4.3. Manipulation-induced antihyperalgesia
Manipulation of cervical or thoracic spine produces an immediate, localized hypoalgesic effect and reduces pain in human subjects (Terrett and Vernon, 1984; Vernon et al., 1990; Vicenzino et al., 1996; Zusman et al., 1989). Further, cervical manipulation produces hypoalgesia in, people with lateral epicondylitis or cervical spine pain, that is accompanied by sympathoexcitation: evidenced by changes in skin conductance, blood flow and/or skin temperature (Sterling et al., 2001; Vicenzino et al., 1998). In addition, the initial hypoalgesic effect of spinal manipulation is not reversed by systemic administration of naloxone (Vicenzino et al., 2000; Zusman et al., 1989). Wright and colleagues hypothesize that this coordinated hypoalgesic and autonomic response may be the result of activation of descending inhibitory pathways in the central nervous system. Specifically they suggest that joint manipulation activates the lateral periaqueductal gray since glutamate excitation of the lateral PAG produces a similar response, namely that of non-opioid analgesia, sympathetic excitation, and motor facilitation (Bandler and Shipley, 1994; Cannon et al., 1982; Lovick, 1991). These data from human subjects are consistent with the current findings in this animal model. Taken together, we hypothesize that joint manipulation produces a non-opioid form of analgesia, mediated by spinal serotonergic and noradrenergic receptors utilizing descending inhibitory pathways from the RVM and dorsolateral pons.
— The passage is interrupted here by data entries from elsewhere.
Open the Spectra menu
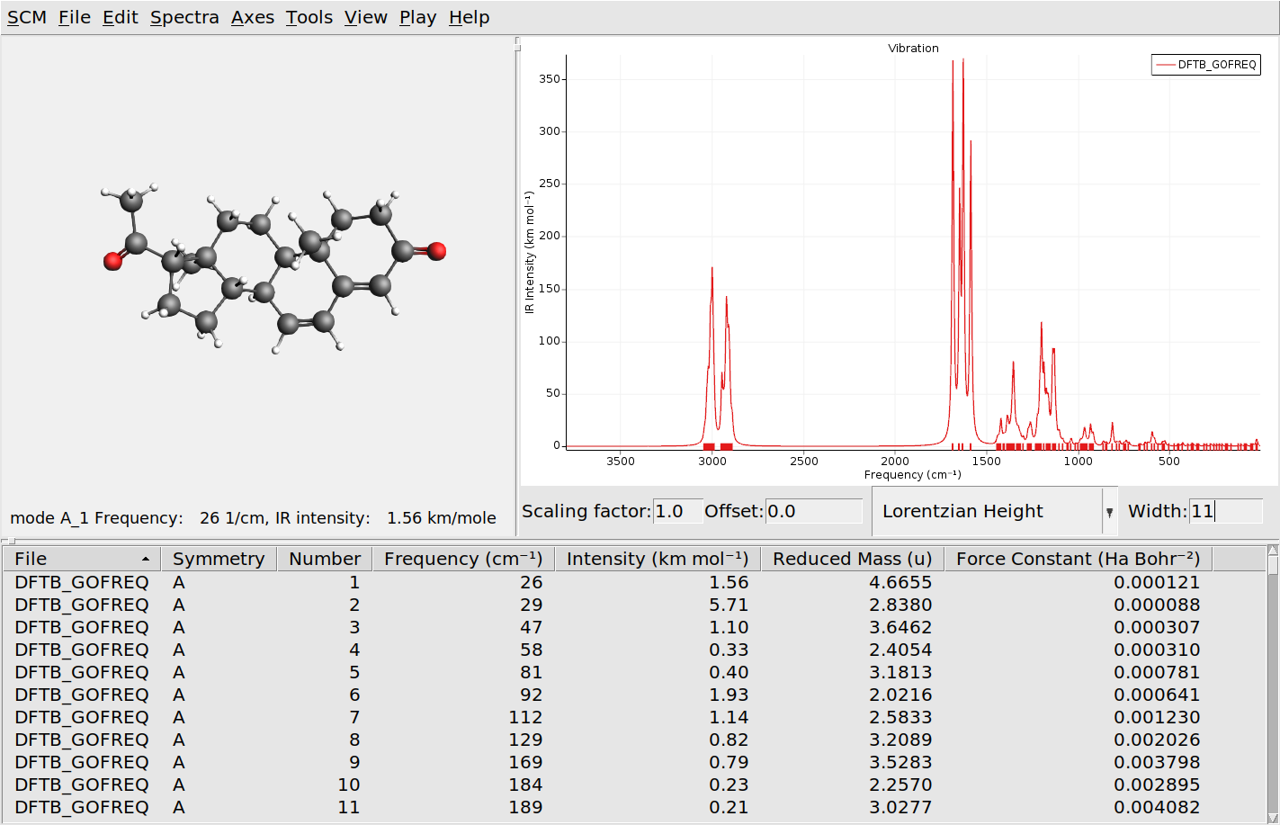 (x=183, y=16)
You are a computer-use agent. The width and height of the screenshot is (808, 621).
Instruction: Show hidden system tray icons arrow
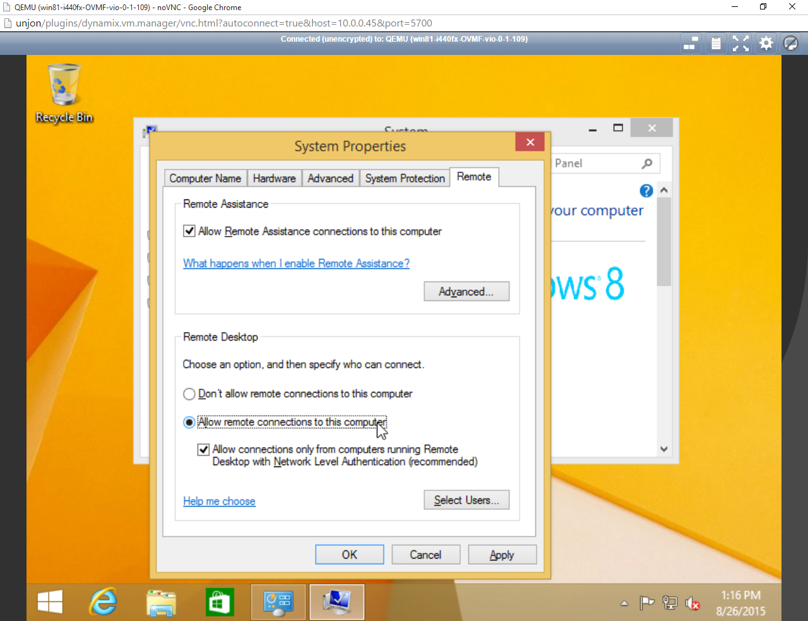click(x=624, y=603)
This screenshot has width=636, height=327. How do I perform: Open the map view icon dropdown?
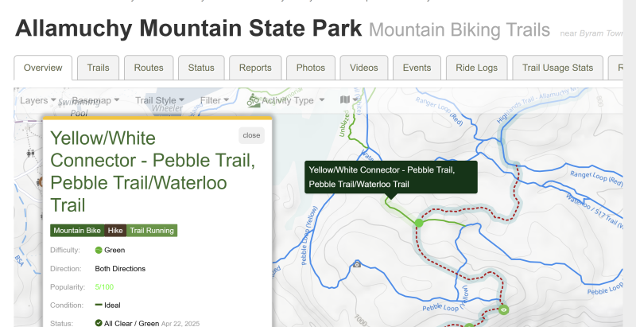pos(346,100)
Although manipulation in clinical settings is often performed at the site of injury or the spine, a segmentally related but non-involved joint was chosen in order to minimize local peripheral effects and focus on those effects mediated by the central nervous system. Further studies are necessary to more directly investigate supraspinal involvement and evaluate other pain models. As the time/force profiles of different forms of manipulation vary, other forms of joint manipulation should also be evaluated.
This study was funded by NIH grants R21 AT 001130-02 and KO2 AR 02201.